Note: s. 172(2) of the bill uses the word “barrier “instead of the word “obstacle”, but is otherwise the same as s. 172(2) of the Canada Transportation Act.

Amendment 8
Section 6 should be amended to add the following to the principles set out in it:

“(2) For greater certainty, in the event of any inconsistency between the provisions of this Act and the provisions of the Canadian Human Rights Act, the provisions of that Act prevail to the extent of the inconsistency.”

Amendment 9
The following provision should be added to the bill:

“123?
Section 123.1.

(1) The Canadian Transportation Agency, the Canadian Radio-television and Telecommunications Commission, and the Federal Public Sector Labour Relations and Employment Board must within the period of six months that begins on the day on which this subsection comes into force, establish policies, practices and procedures for expeditiously receiving, investigating, considering and deciding upon complaints under this Act which are the same as or as reasonably close as possible to, those set out for the Accessibility Commissioner in sections 194 to 110 of the Act.”

Amendment 10
The bill should be amended to add the following provision:

11.1.

(1) No one shall use public money distributed by the Government of Canada in a manner that creates or perpetuates barriers.

(2) Without limiting the generality of the foregoing, subsection 1 includes payments by the Government of Canada to any person or entity to purchase or rent any goods, services or facilities, or to contribute to the construction, expansion or renovation of any infrastructure or other capital project, or to provide a business development loan or grant to any person or entity.

(3) Within the period of two years that begins on the day on which this subsection comes into force, the minister must establish and make public policies and procedures to implement, monitor compliance with, and report to the public on compliance with subsections 1 and 2.

(4) The power to make regulations under clauses 117 (1) (c) and (d) includes the power to make regulations to implement this section.

Amendment 11
Section 72(1) should be amended to add the words “except any entity referred to in paragraphs 7(1) (a), (b) and (c) (the Government of Canada, or a department or agency of the Government of Canada)”, so that the provision will read in material part:

“72?(1)?The Minister may, by order, exempt any regulated entity or class of regulated entities except the any entity referred to in paragraphs 7(1) (a), (b) and (c) (the Government of Canada, or a department or agency of the Government of Canada) from the application of all or any part of sections 69 to 71, on any terms that the Minister considers necessary.

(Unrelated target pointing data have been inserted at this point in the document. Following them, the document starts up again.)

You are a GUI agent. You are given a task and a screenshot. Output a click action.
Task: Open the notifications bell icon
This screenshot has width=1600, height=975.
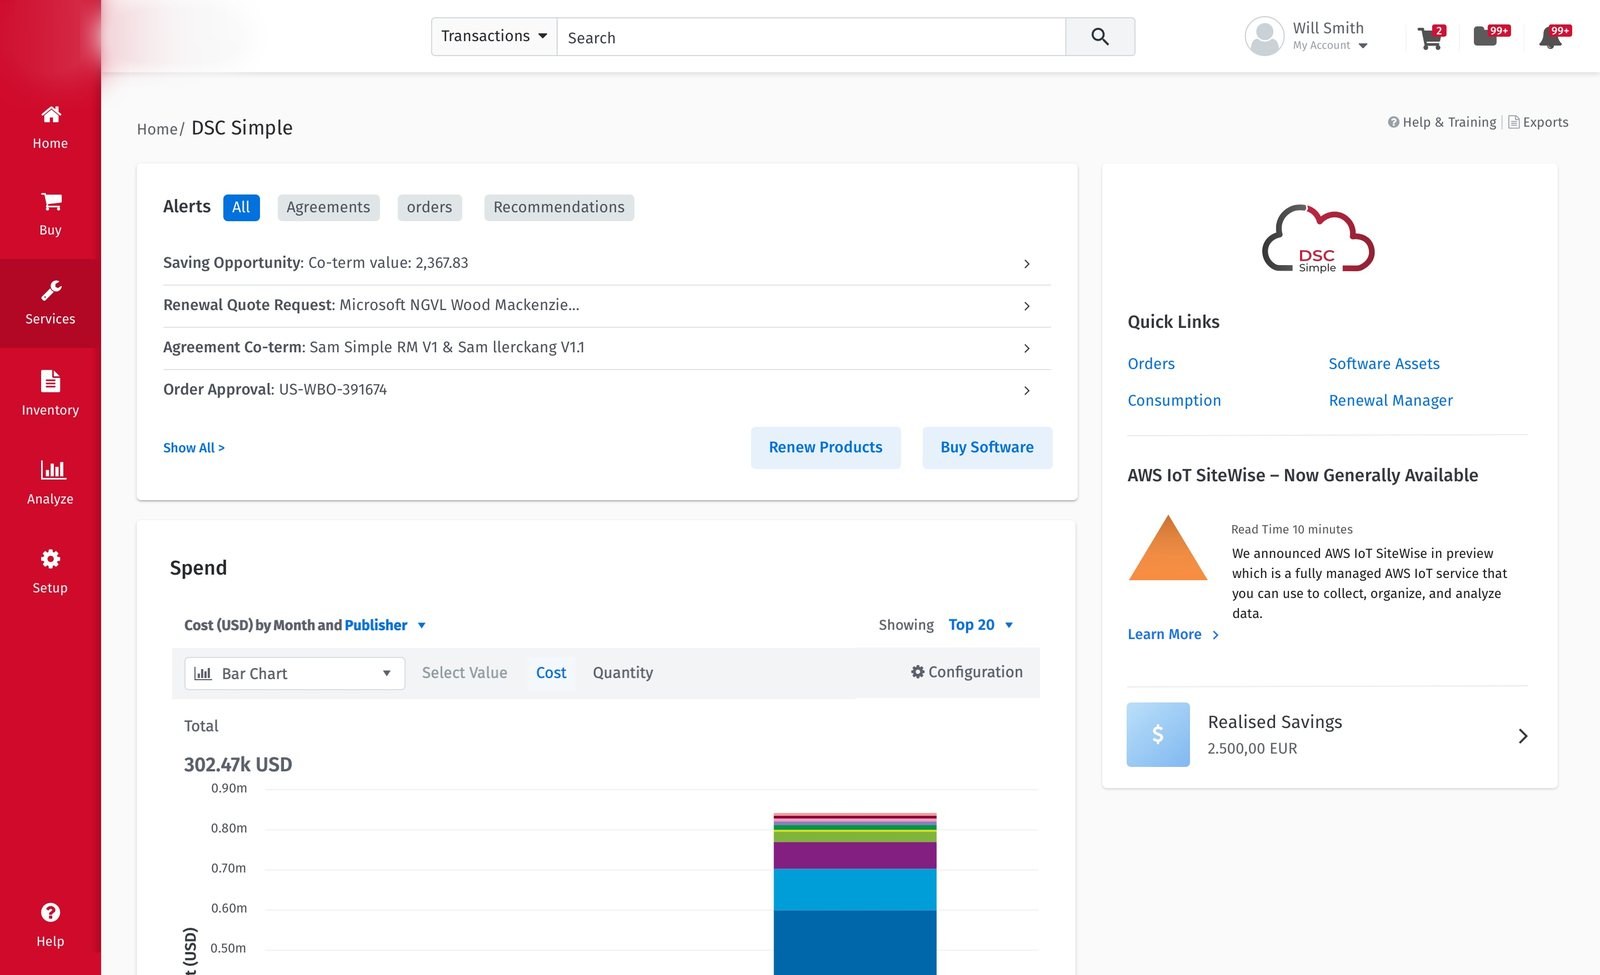pyautogui.click(x=1551, y=38)
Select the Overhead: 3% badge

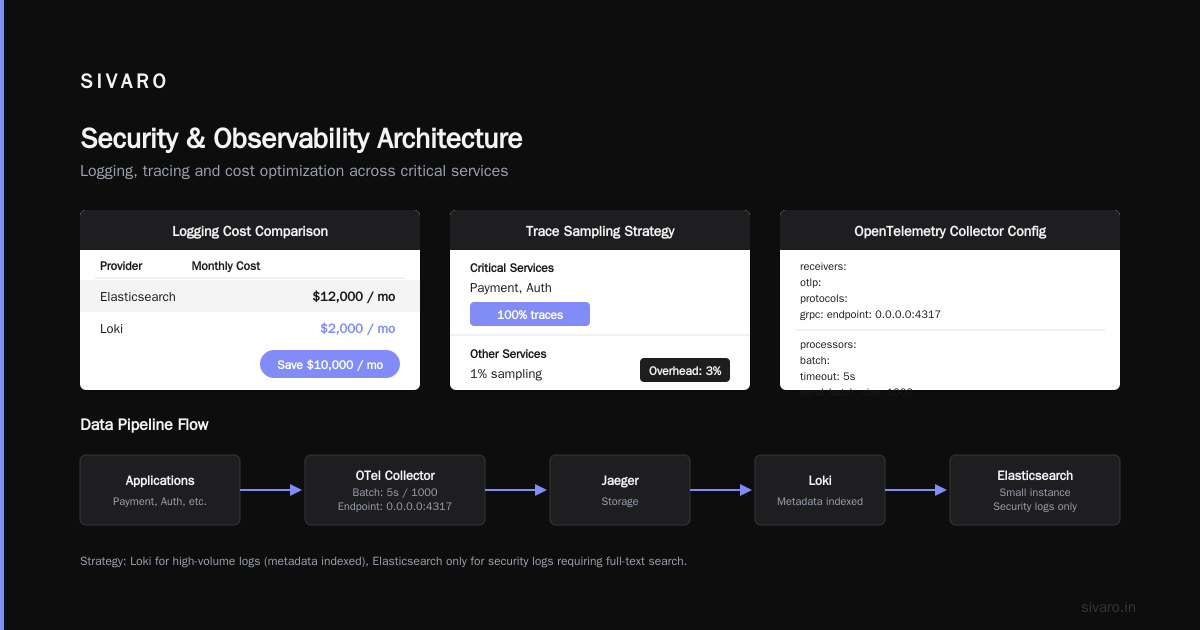[x=685, y=370]
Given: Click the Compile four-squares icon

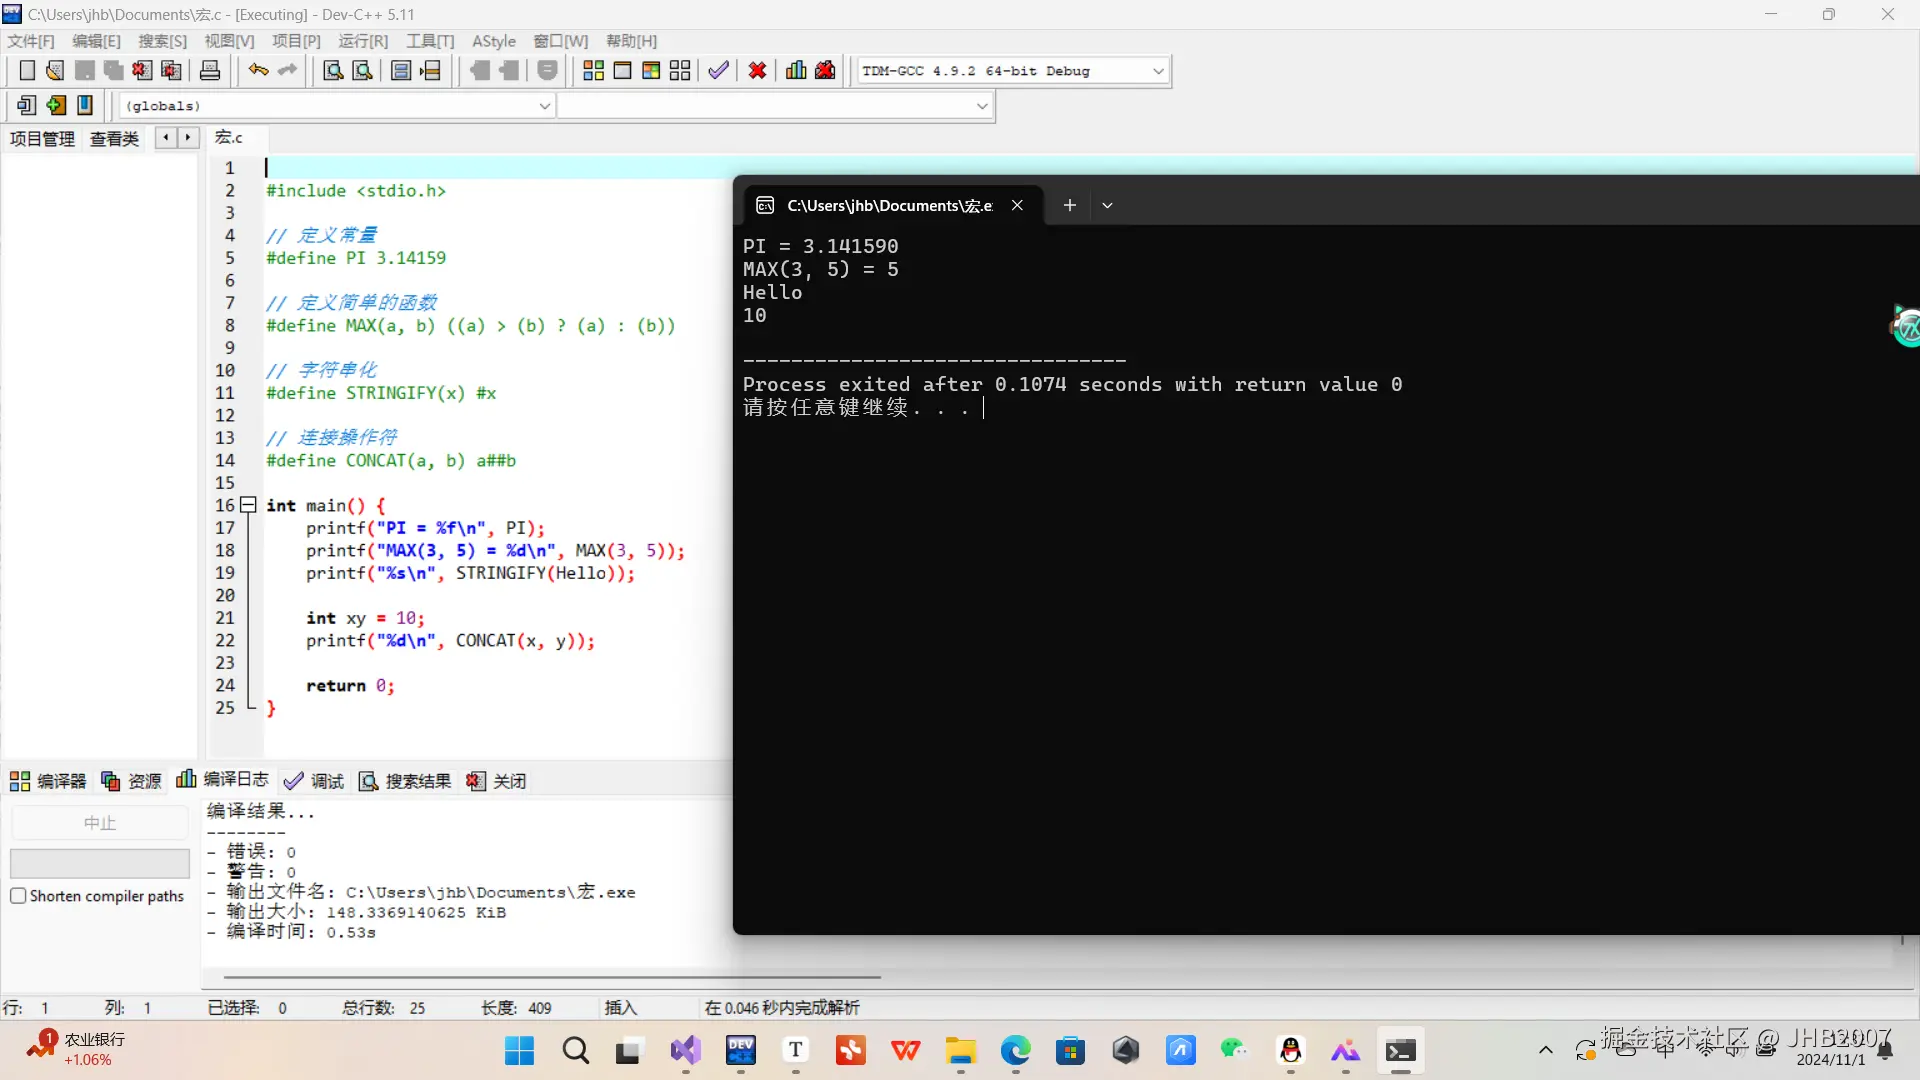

The order ceases to have effect on the earlier of the end of the period of three years that begins on the day on which the order is made and the end of any shorter period specified in the order.”

Observations We Ask the Senate to Attach to Bill C-81

1. Since the bill is entitled “An Act to ensure a barrier-free Canada” for people with disabilities but does not require any barriers to be removed, the Committee recommends that the bill be strengthened.
2. Because the bill depends on the Federal Government and various agencies to use their new powers, but does not require most of those powers to be used, the Committee recommends that the Federal Government report back to the Senate in one year on what duties and time lines for action could be added to the bill.

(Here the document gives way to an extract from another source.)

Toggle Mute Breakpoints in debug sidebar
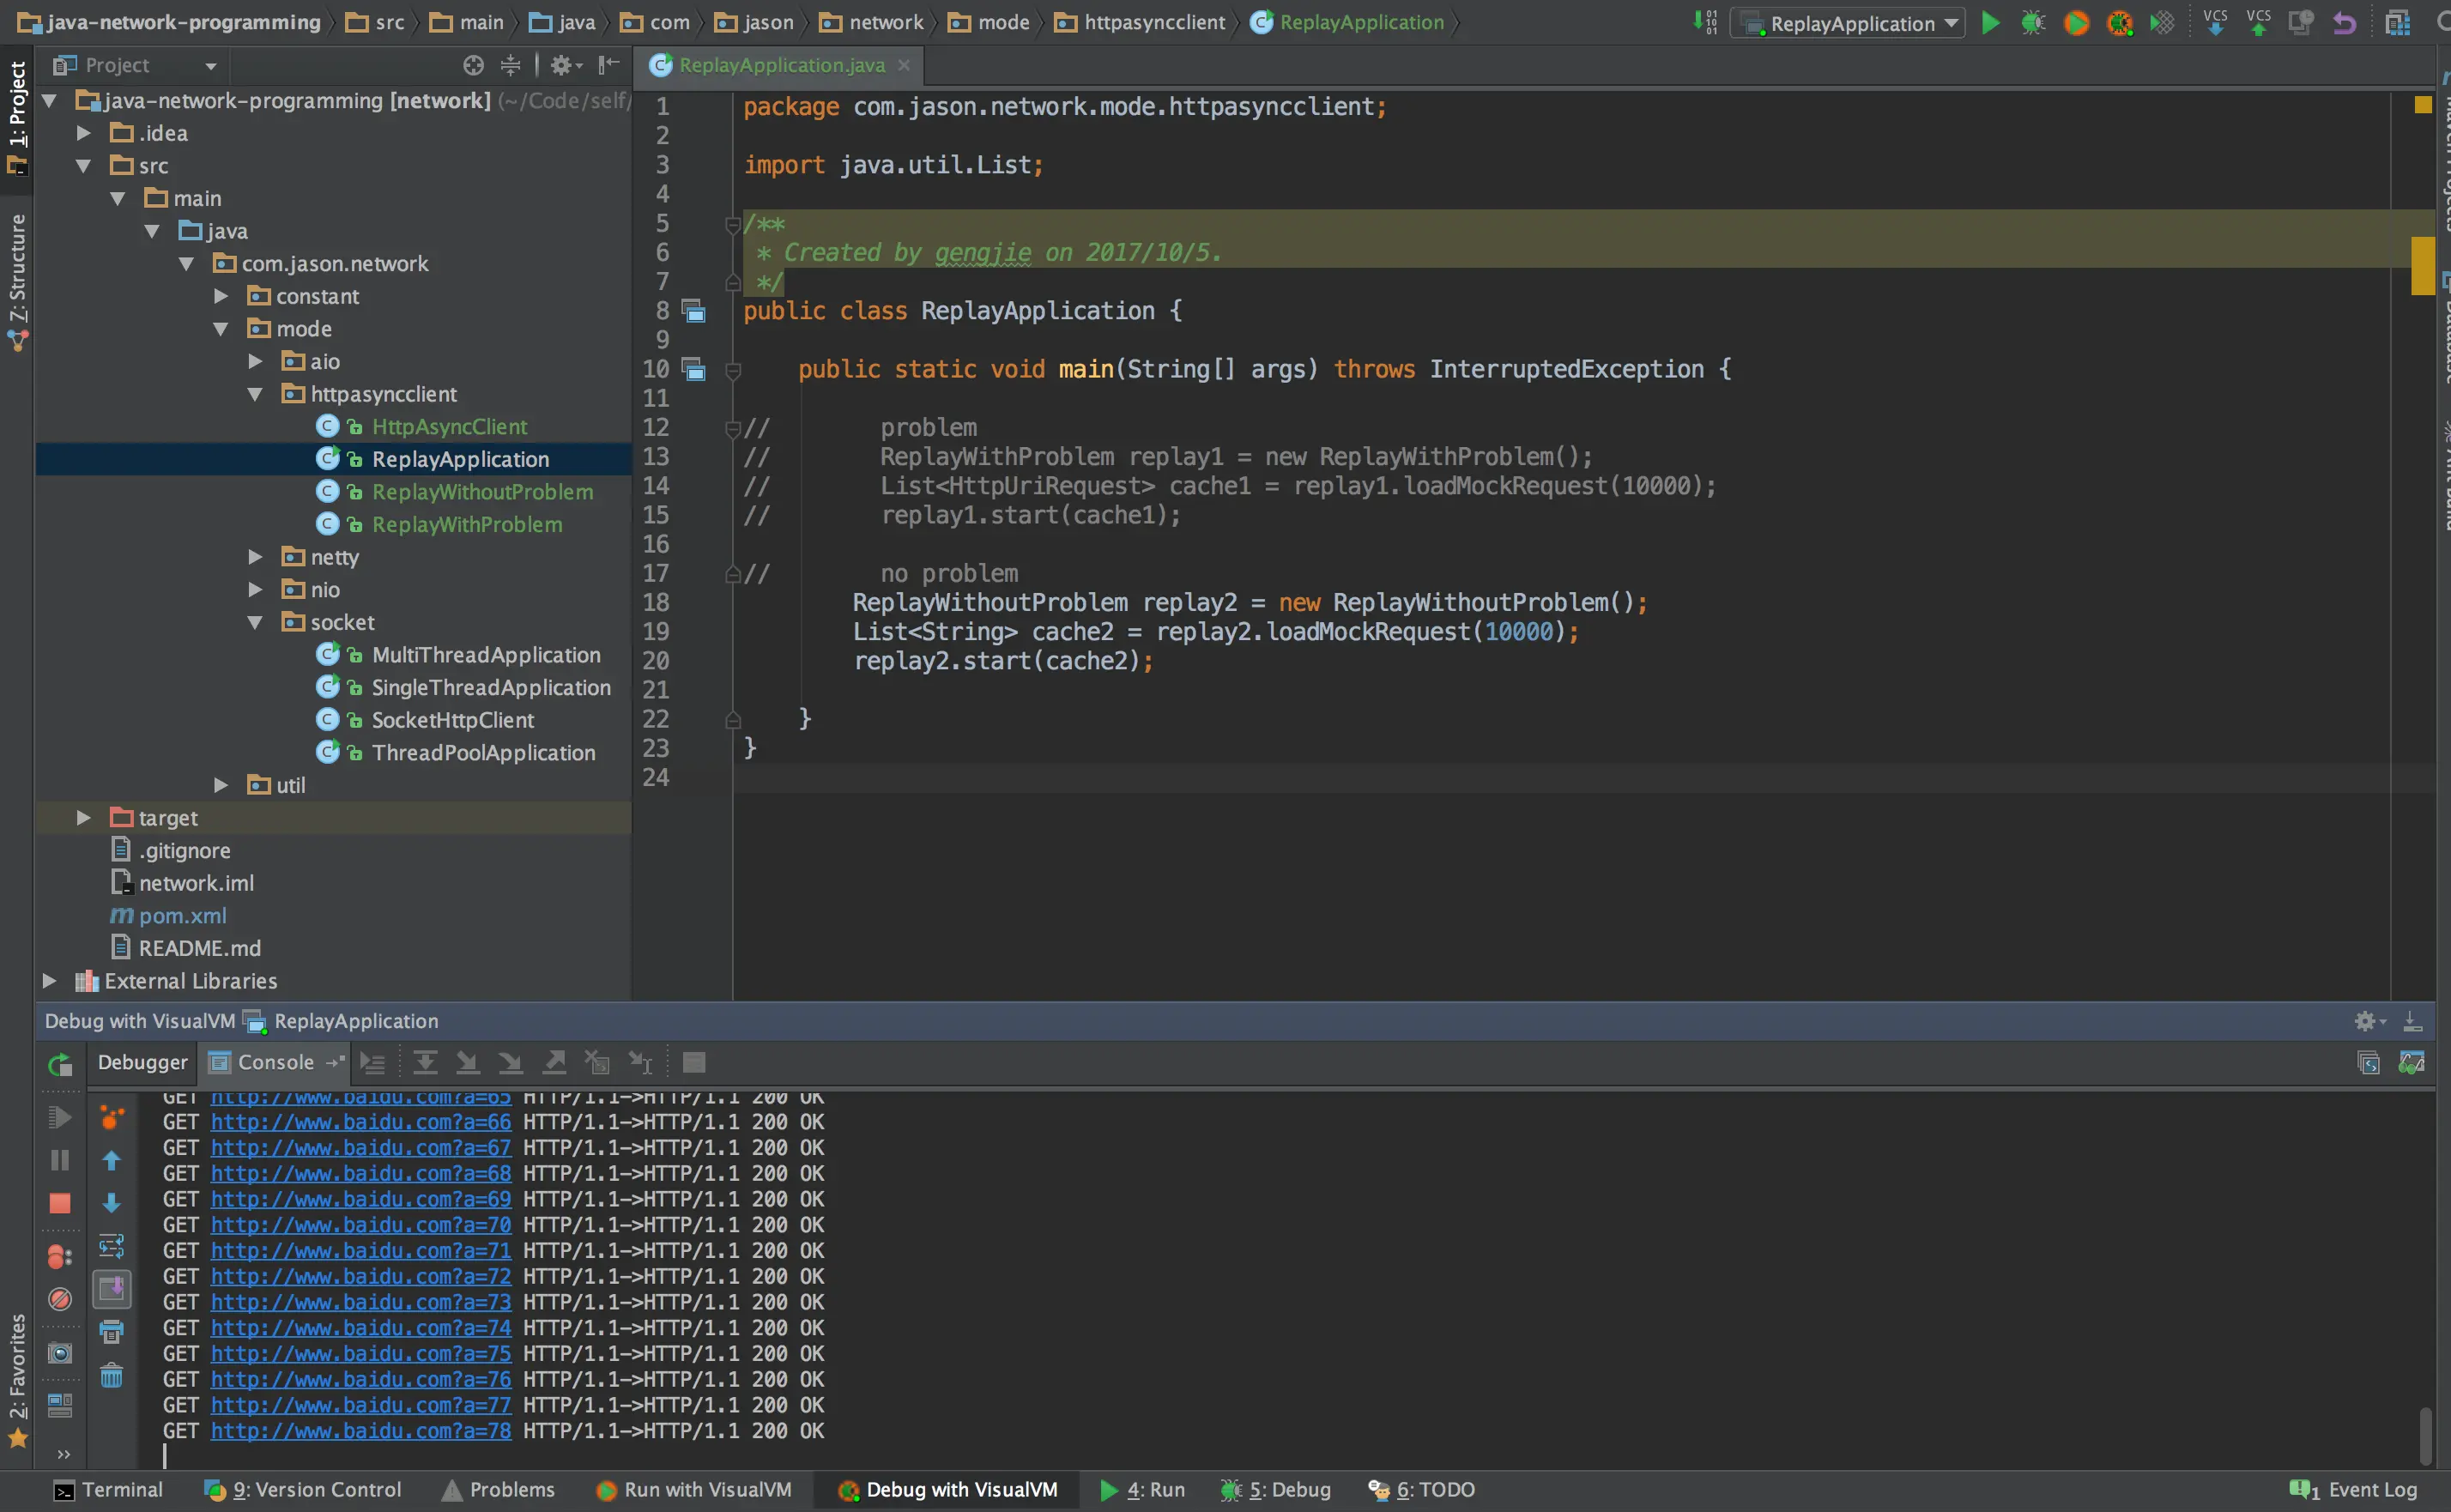click(x=60, y=1299)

3. Because of concerns from the disability community about the bill splintering its implementation and enforcement, the Committee recommends that the Federal Government report to the Senate in one year on the effectiveness and impact of splintering the bill’s implementation and enforcement among four federal agencies, for further study by the Senate.

4. Since the Federal Government spends billions of dollars of the public’s money on procurement of goods, services and facilities, on new infrastructure projects, and on business development loans and grants, the Federal bill should be strengthened to ensure that public money is never used to create or perpetuate disability barriers.